Il y a 185 ouvrages, dans un état de conservation exceptionnel ! "D'ailleurs, ils ont l'air d'avoir été peu utilisés, peu ouverts" s'amuse Anne-Sophie Lambert, directrice de la médiathèque Pierre Fanlac de Périgueux. Serait-il possible que la Reine, occupée par son royal statut, n'ait même jamais ouvert ses propres livres ? Qu'ils n'aient servi que pour le décorum, un faire-valoir culturel ?
Marie-Antoinette est une jeune femme de son temps qui veut lire les ouvrages qui viennent de sortir
Anne-Sophie LambertDirectrice de la Médiathèque de Périgueux
Témoins historiques
Anne-Sophie Lambert explique que les ouvrages étaient probablement le fruit des recherches du libraire royal, expressément chargé de dénicher les dernières nouveautés pour le plaisir de la Reine. Qu'ils aient été feuilletés par les doigts royaux ou pas, n'empêche que, sagement rangés dans leur étagère, ils ont tout de même fière allure, ces ouvrages vieux de plus de deux siècles et deux décennies.

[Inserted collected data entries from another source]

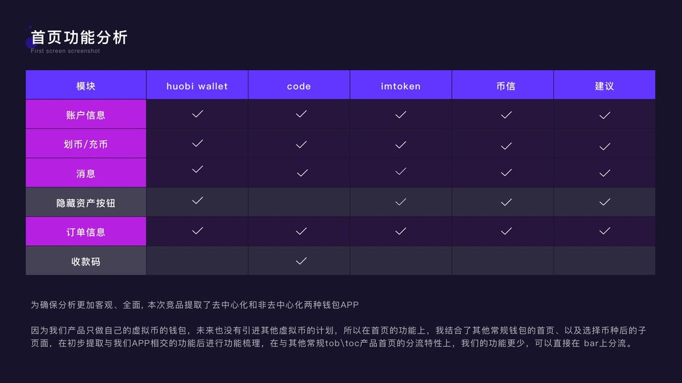682x383 pixels.
Task: Select the huobi wallet column header
Action: [x=197, y=86]
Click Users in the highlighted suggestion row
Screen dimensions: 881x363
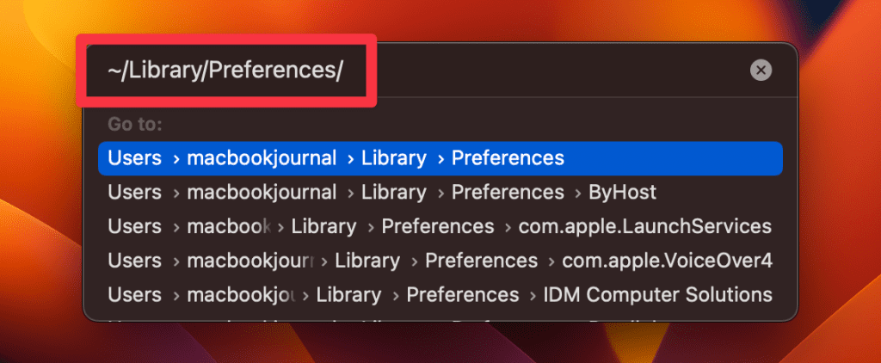(x=135, y=158)
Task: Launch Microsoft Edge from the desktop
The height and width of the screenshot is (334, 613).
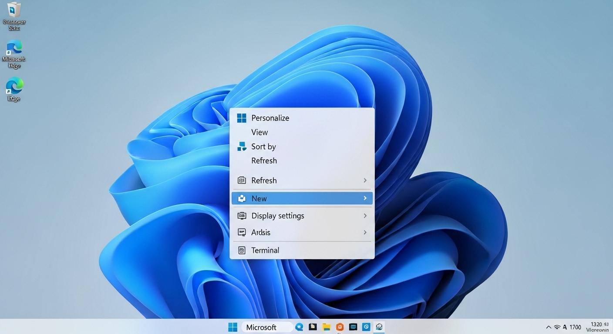Action: 13,48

Ils n'ont que peu subi les outrages du temps, mais ils ont malgré tout traversé une belle tranche d'histoire. Les ouvrages ont atterri en Périgord en 1798, cinq ans après que Marie-Antoinette Josèphe Jeanne de Habsbourg-Lorraine a vu sa carrière royale raccourcie par une rencontre brève, mais intense, avec l'ustensile du docteur Guillotin.
Emprunts de bibliothèques
Bien avant que l'on parle de spoliations d'œuvres d'art en temps de guerre, ce sont les confiscations révolutionnaires qui ont fondé la base patrimoniale de ce qui deviendra la médiathèque de Périgueux. À l'époque, l'administration révolutionnaire ordonnait la création d'une école centrale dans chaque département, dans laquelle devait se trouver une bibliothèque. Seulement voilà, où trouver assez de livres pour meubler ces bibliothèques publiques, en un temps où le livre était un objet de luxe ? Tout simplement dans les bibliothèques privées, celles des congrégations religieuses ou des nobles, consciencieusement mises à sac par les révolutionnaires.
Albums de famille royale
C'est ainsi que Michel Damane, professeur de dessin à l'école centrale du département de la Dordogne, obtint l'autorisation d'aller grappiller quelques ouvrages dans les dépôts littéraires de la capitale. Il rafla divers ouvrages de la famille royale, de la tante et de la sœur de Louis XVI, du duc d'Orléans et du Dauphin, mais surtout 185 volumes constituant 39 titres de la bibliothèque personnelle de Marie-Antoinette, saisis au palais du Trianon.
Reportage de France 3 Périgords - Bertrand Lasseguette et Pascal Tinon
Robinson, vêtu d'or et de porphyre
Des œuvres assez variées de littérature française, histoire, pièces de théâtre, et même quelques opuscules à tendance libertine. On y retrouve des best-sellers de l'époque comme ce Robinson Crusoé dans son édition de 1768 (l'original avait été écrit en 1719). Point commun à tous ces livres, une reliure en veau porphyre (comme le porphyre, parsemé de petites taches de couleurs) marqué à la feuille d'or des armes de Marie-Antoinette. Magnifique.
Trésor caché
Les ouvrages de Marie-Antoinette ne sont bien évidemment pas rangés entre le dernier Goncourt et les recettes de truffe du Périgord. Ne les cherchez pas, ils sont soigneusement entreposés dans la réserve. C'est qu'il ne s'agit pas de simples livres, c'est un trésor royal, unique en son genre pour une bibliothèque de province.